How To: Swap Colors In Images

This tutorial demonstrates how to replace specific colors within an image while retaining the original lighting qualities and shadows.  It is a very useful technique, easy to remember, and simple to execute.

I’ll use an image of my favorite video game character, Sonic the Hedgehog, to demonstrate.

After opening the image in Photoshop, click Image in the menu bar, then go to Adjustments and Replace Color.

A dialog box will appear with some buttons and sliders. You may also notice that your cursor changes into an eyedropper when moved over the image while this dialog box is open.


Click the color in the image that you would like to replace. Make sure you click an area that is relatively neutral to lighting and shading; Photoshop will handle most of that. (If you would like to include a wider/narrower range of shades of the particular hue you wish to swap out, you can use the plus/minus eyedroppers after choosing an initial color.) In this case, we are going to replace Sonic’s blue fur. I clicked in the center of his forehead where shading and lighting is least apparent.

The greyscale “skeleton” in the black box shows where Photoshop “sees” the color throughout the image. Notice how lighting and shading have already been accounted for. To change the color, simply move around the sliders at the bottom. Hue is base “color,” (think red, blue, orange, etc.) saturation slides between grey and the hue chosen, and lightness describes the amount of light or shade to be applied.

Obviously, Photoshop is being too conservative with the range of shades. Slide the Fuzziness slider left or right to include less or more shades, respectively. Often, the best result will be to slide it all the way to the right.

And there’s our green Sonic! You can replace more colors by clicking OK, then opening the Replace Color dialog box again and repeating.

This technique is used often for recoloring product images like cars, clothing, or almost anything that comes with a choice of color.


–Scott Marnik


~ by n00neimp0rtant on March 14, 2011.

4 Responses to “How To: Swap Colors In Images”

  1. I thought that this post was extremely interesting and helpful. There have been several times when I need to change the color of an object within a picture but cannot remember how. I also found it very useful that you showed each step and broke down the process very clearly and specifically. Many times when I try to follow tutorials on this, they make it overly confusing. This post is easy to follow and does a great job of showing me exactly what to do when changing a subjects color.

  2. I had trouble deciding whether your post or Adam’s was most interesting to me, but yours won out in the end! This is a technique that definitely seems fun and useful in regular applications, and your description was very easy to follow. The picture of Sonic was also an awesome choice!

    -Diana Huang

  3. I found this tutorial very useful and will definitely utilize this ‘how to’ in the future. I always knew there was a way to do this on photpshop but never put the effort in to figuring it out. I feel this was a very easy step by step way of explaining it. The pictures were very helpful as well.
    Now I know how clothing magazines have models wearing the same shirt in different colors that have the same pose! Thanks!

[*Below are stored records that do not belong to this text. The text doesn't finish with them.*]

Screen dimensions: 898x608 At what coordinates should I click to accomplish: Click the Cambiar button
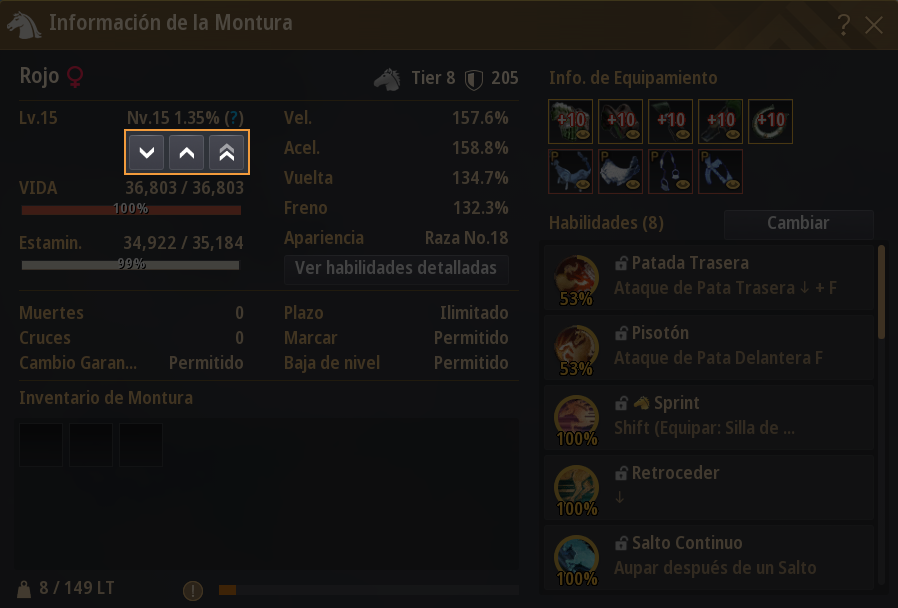click(x=798, y=223)
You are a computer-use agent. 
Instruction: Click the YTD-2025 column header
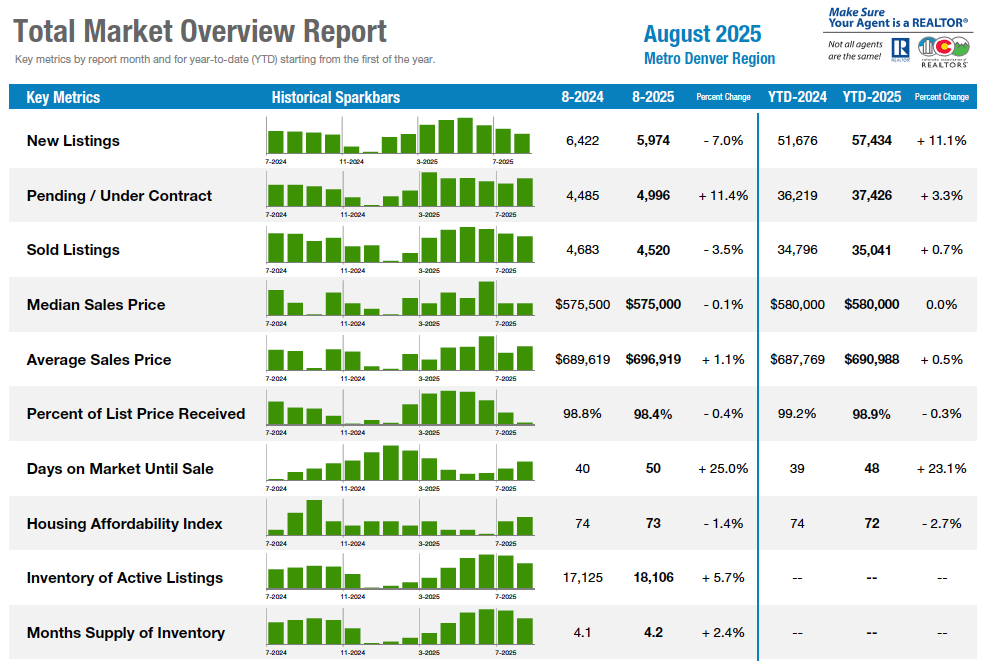(871, 98)
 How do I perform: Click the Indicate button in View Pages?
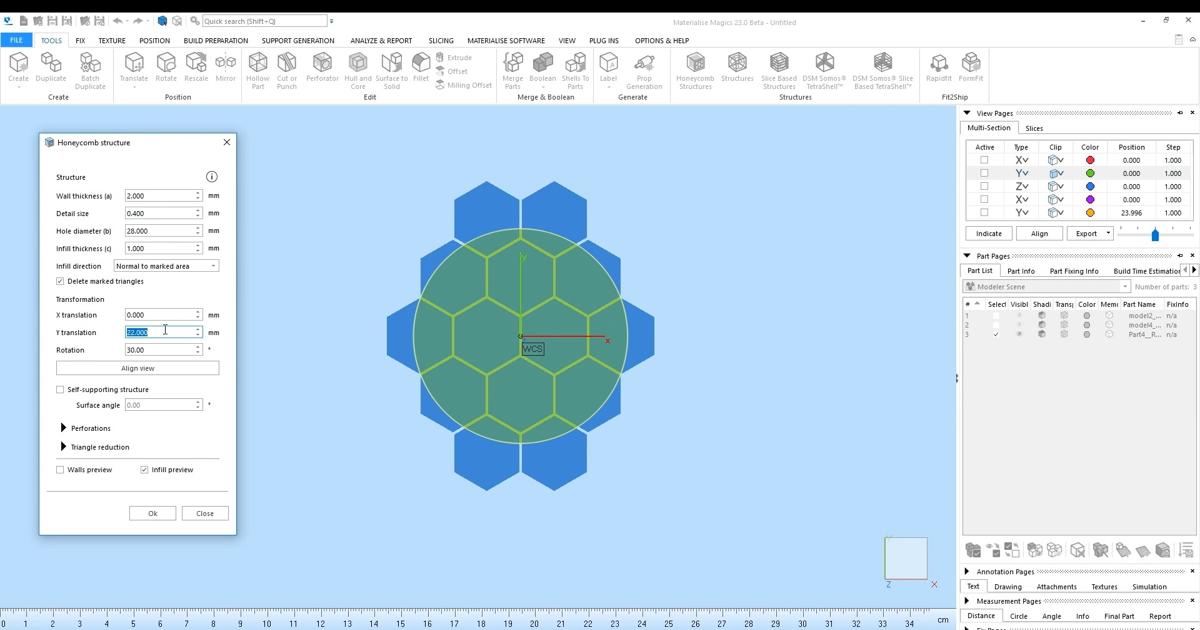point(988,233)
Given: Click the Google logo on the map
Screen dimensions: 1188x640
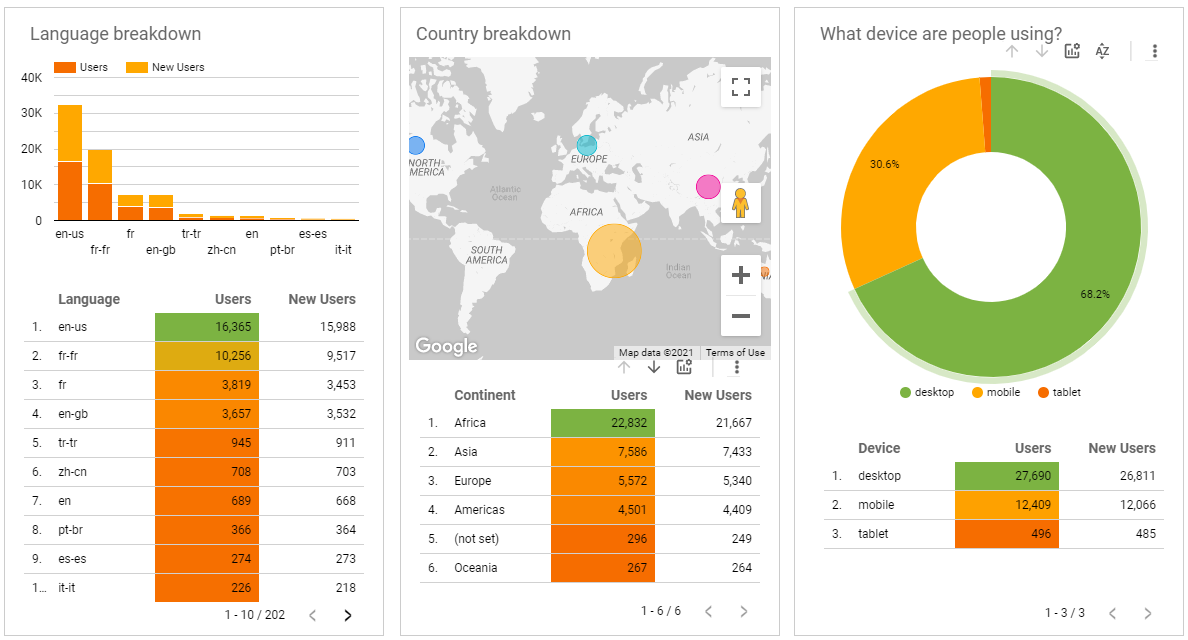Looking at the screenshot, I should 446,346.
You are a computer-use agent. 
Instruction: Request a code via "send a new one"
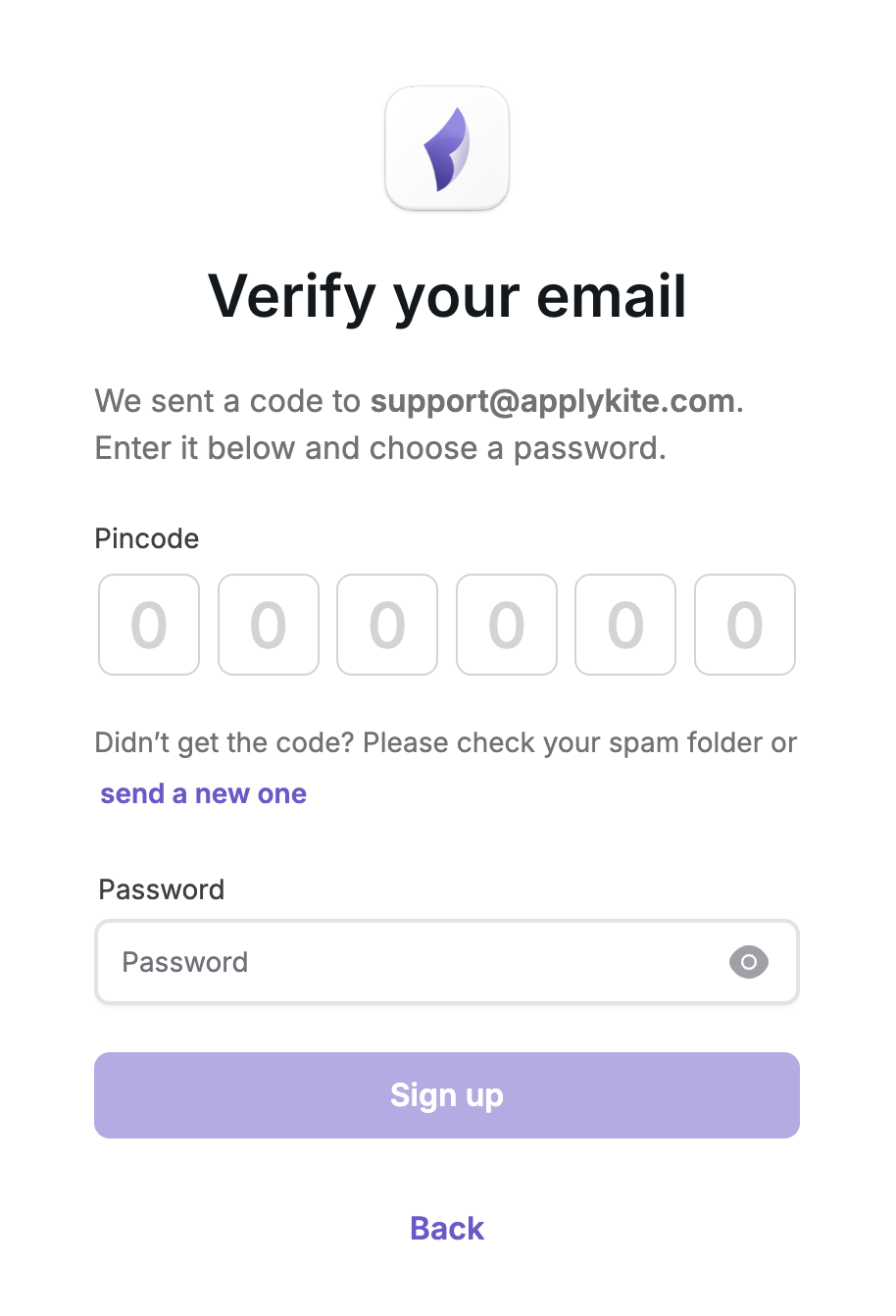pyautogui.click(x=203, y=793)
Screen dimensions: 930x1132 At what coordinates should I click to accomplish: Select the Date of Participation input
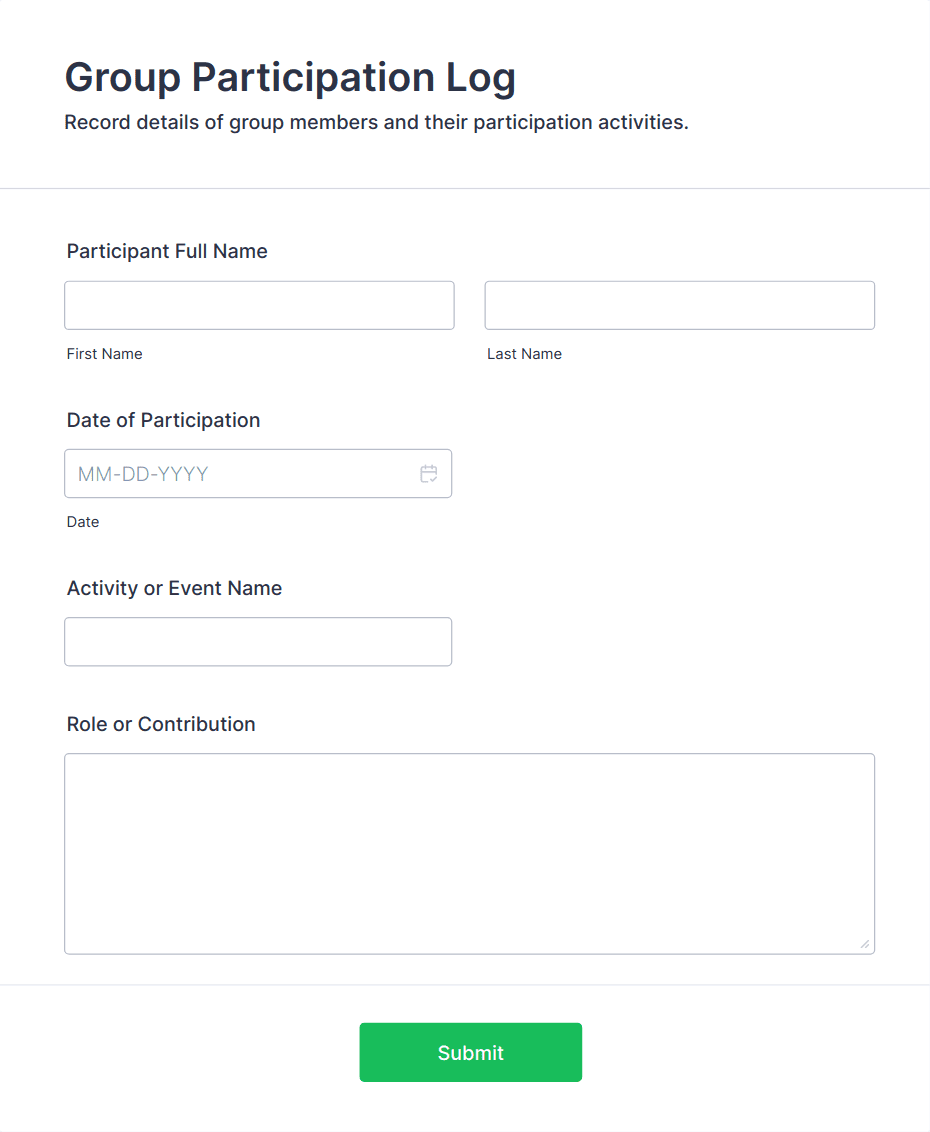[x=240, y=473]
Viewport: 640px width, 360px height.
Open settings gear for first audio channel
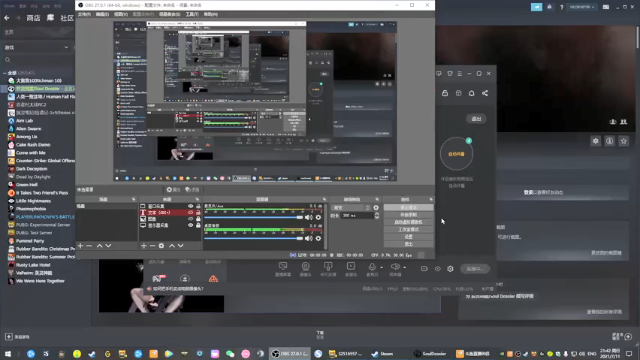(318, 218)
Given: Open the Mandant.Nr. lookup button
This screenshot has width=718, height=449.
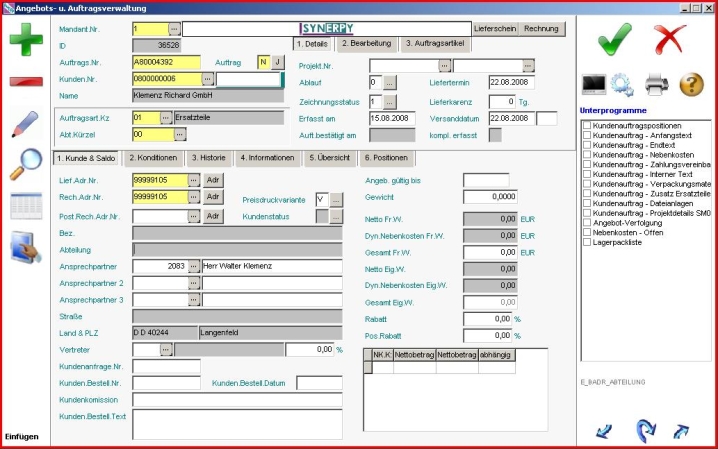Looking at the screenshot, I should click(x=175, y=29).
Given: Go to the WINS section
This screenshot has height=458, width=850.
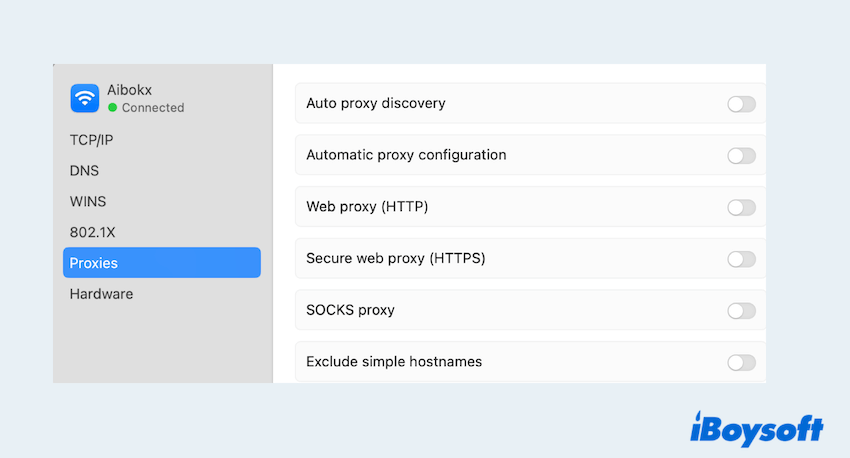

  4. I really enjoyed this how-to post for a few reasons. First, you used simple language that’s easy to understand – something that’s really important when you’re writing for an audience that doesn’t know a lot about what you’re doing. As someone with only basic PhotoShop knowledge, I found this very easy to follow. You also picked a subject that I think will be useful for our video projects. I know that in mine, for example, I’m playing around with eye color in some photos so this tool is really useful to me. I never knew exactly what the Fuzziness scale did or how to adjust it, and I liked your explanation of it. The thing I enjoyed the most, however, were all the pictures you included. Seeing a screenshot of every step makes it even easier to understand. Not only did you explain what you were doing, but you explained reasons why doing this would be helpful to editing a photo, which I thought was nice. Overall, I found this to be the most interesting, informative, and well-written blog posts for this week.